Provide an exact copy of the data, excluding the images.

## Dataset excerpts
* * * * *

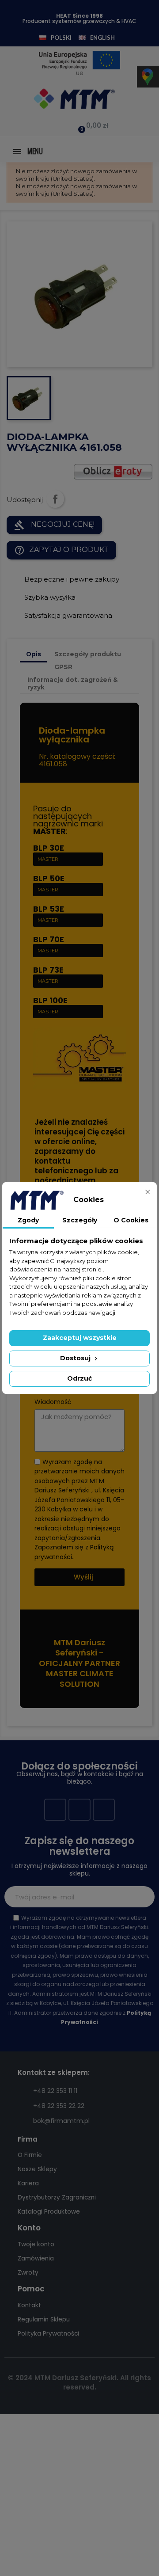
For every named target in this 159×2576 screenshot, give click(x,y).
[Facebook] (55, 1810)
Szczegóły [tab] (79, 1220)
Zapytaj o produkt (61, 550)
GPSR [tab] (63, 666)
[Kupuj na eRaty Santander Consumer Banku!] (113, 471)
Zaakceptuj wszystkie (80, 1338)
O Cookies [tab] (131, 1220)
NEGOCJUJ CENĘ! (54, 525)
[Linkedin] (104, 1810)
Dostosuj (76, 1358)
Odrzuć (79, 1378)
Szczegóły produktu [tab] (87, 654)
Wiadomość (53, 1402)
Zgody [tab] (28, 1220)
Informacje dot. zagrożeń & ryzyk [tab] (72, 683)
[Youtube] (79, 1810)
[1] (143, 1896)
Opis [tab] (33, 654)
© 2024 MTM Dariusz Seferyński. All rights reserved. (79, 2382)
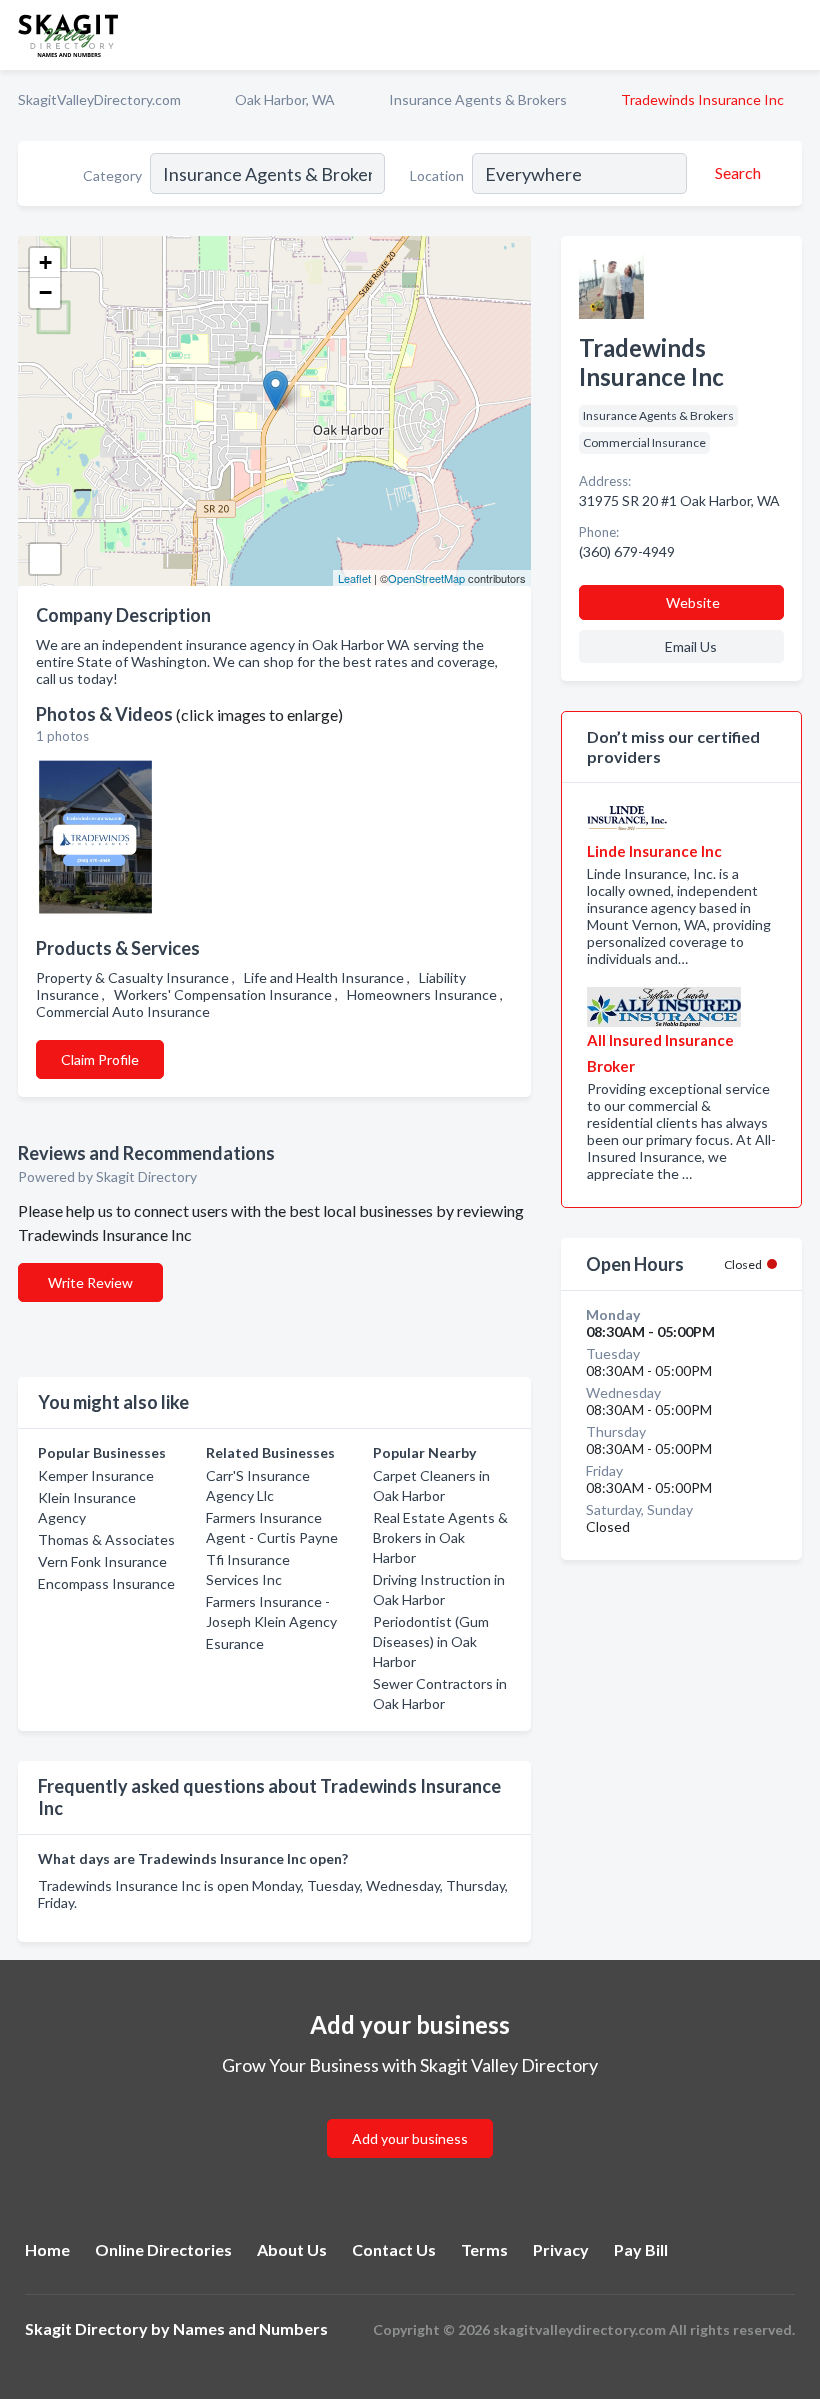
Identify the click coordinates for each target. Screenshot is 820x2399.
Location (437, 175)
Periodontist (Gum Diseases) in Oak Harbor (431, 1641)
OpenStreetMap (426, 578)
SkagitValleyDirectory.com (99, 99)
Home (47, 2249)
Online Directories (163, 2249)
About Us (292, 2249)
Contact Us (394, 2249)
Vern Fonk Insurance (102, 1561)
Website (693, 602)
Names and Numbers (250, 2328)
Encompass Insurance (106, 1583)
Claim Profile (100, 1059)
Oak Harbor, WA (285, 99)
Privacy (561, 2249)
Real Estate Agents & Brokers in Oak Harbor (440, 1537)
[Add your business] (410, 2114)
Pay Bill (641, 2249)
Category (112, 175)
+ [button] (45, 262)
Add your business (410, 2138)
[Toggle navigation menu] (793, 35)
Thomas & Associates (106, 1539)
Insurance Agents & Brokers (478, 99)
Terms (484, 2249)
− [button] (45, 292)
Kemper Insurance (96, 1475)
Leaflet (354, 578)
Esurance (235, 1643)
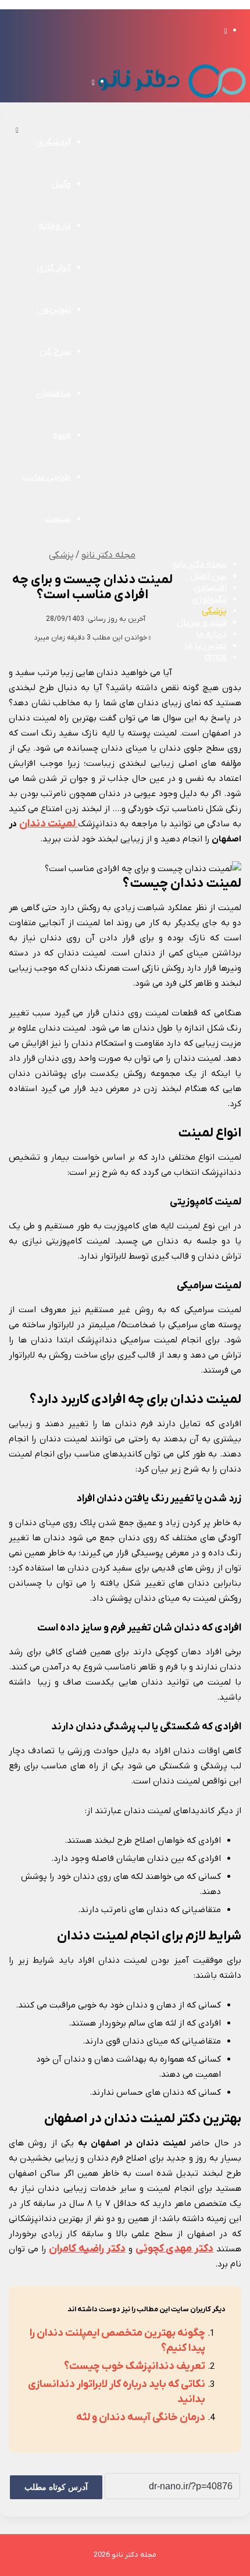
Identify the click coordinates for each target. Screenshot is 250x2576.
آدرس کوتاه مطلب (56, 2487)
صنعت (58, 519)
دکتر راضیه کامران (87, 2248)
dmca (216, 657)
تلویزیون (54, 309)
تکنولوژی (209, 599)
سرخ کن (55, 351)
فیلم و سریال (202, 622)
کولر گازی (54, 267)
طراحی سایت (46, 477)
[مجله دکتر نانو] (172, 99)
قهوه (62, 435)
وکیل (61, 184)
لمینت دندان (48, 823)
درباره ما (211, 634)
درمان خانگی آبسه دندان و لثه (140, 2417)
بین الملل (208, 576)
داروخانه (54, 226)
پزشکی (214, 611)
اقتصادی (210, 588)
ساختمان (53, 393)
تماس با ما (205, 646)
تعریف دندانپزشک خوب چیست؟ (134, 2366)
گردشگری (54, 142)
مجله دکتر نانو (200, 564)
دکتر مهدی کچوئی (174, 2248)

* * * * *

## Task solution
For every named target in this 159×2576 screenshot, give click(x,y).
[Facebook] (55, 1810)
Szczegóły [tab] (79, 1220)
Zapytaj o produkt (61, 550)
GPSR [tab] (63, 666)
[Kupuj na eRaty Santander Consumer Banku!] (113, 471)
Zaakceptuj wszystkie (80, 1338)
O Cookies [tab] (131, 1220)
NEGOCJUJ CENĘ! (54, 525)
[Linkedin] (104, 1810)
Dostosuj (76, 1358)
Odrzuć (79, 1378)
Szczegóły produktu [tab] (87, 654)
Wiadomość (53, 1402)
Zgody [tab] (28, 1220)
Informacje dot. zagrożeń & ryzyk [tab] (72, 683)
[Youtube] (79, 1810)
[1] (143, 1896)
Opis [tab] (33, 654)
© 2024 MTM Dariusz Seferyński. All rights reserved. (79, 2382)
Identify the click coordinates for each target. Screenshot is 820x2399.
Location (437, 175)
Periodontist (Gum Diseases) in Oak Harbor (431, 1641)
OpenStreetMap (426, 578)
SkagitValleyDirectory.com (99, 99)
Home (47, 2249)
Online Directories (163, 2249)
About Us (292, 2249)
Contact Us (394, 2249)
Vern Fonk Insurance (102, 1561)
Website (693, 602)
Names and Numbers (250, 2328)
Encompass Insurance (106, 1583)
Claim Profile (100, 1059)
Oak Harbor, WA (285, 99)
Privacy (561, 2249)
Real Estate Agents & Brokers in Oak Harbor (440, 1537)
[Add your business] (410, 2114)
Pay Bill (641, 2249)
Category (112, 175)
+ [button] (45, 262)
Add your business (410, 2138)
[Toggle navigation menu] (793, 35)
Thomas & Associates (106, 1539)
Insurance Agents & Brokers (478, 99)
Terms (484, 2249)
− [button] (45, 292)
Kemper Insurance (96, 1475)
Leaflet (354, 578)
Esurance (235, 1643)
Identify the click coordinates for each target. Screenshot is 250x2576.
آدرس کوتاه مطلب (56, 2487)
صنعت (58, 519)
دکتر راضیه کامران (87, 2248)
dmca (216, 657)
تلویزیون (54, 309)
تکنولوژی (209, 599)
سرخ کن (55, 351)
فیلم و سریال (202, 622)
کولر گازی (54, 267)
طراحی سایت (46, 477)
[مجله دکتر نانو] (172, 99)
قهوه (62, 435)
وکیل (61, 184)
لمینت دندان (48, 823)
درباره ما (211, 634)
درمان خانگی آبسه دندان و لثه (140, 2417)
بین الملل (208, 576)
داروخانه (54, 226)
پزشکی (214, 611)
اقتصادی (210, 588)
ساختمان (53, 393)
تماس با ما (205, 646)
تعریف دندانپزشک خوب چیست؟ (134, 2366)
گردشگری (54, 142)
مجله دکتر نانو (200, 564)
دکتر مهدی کچوئی (174, 2248)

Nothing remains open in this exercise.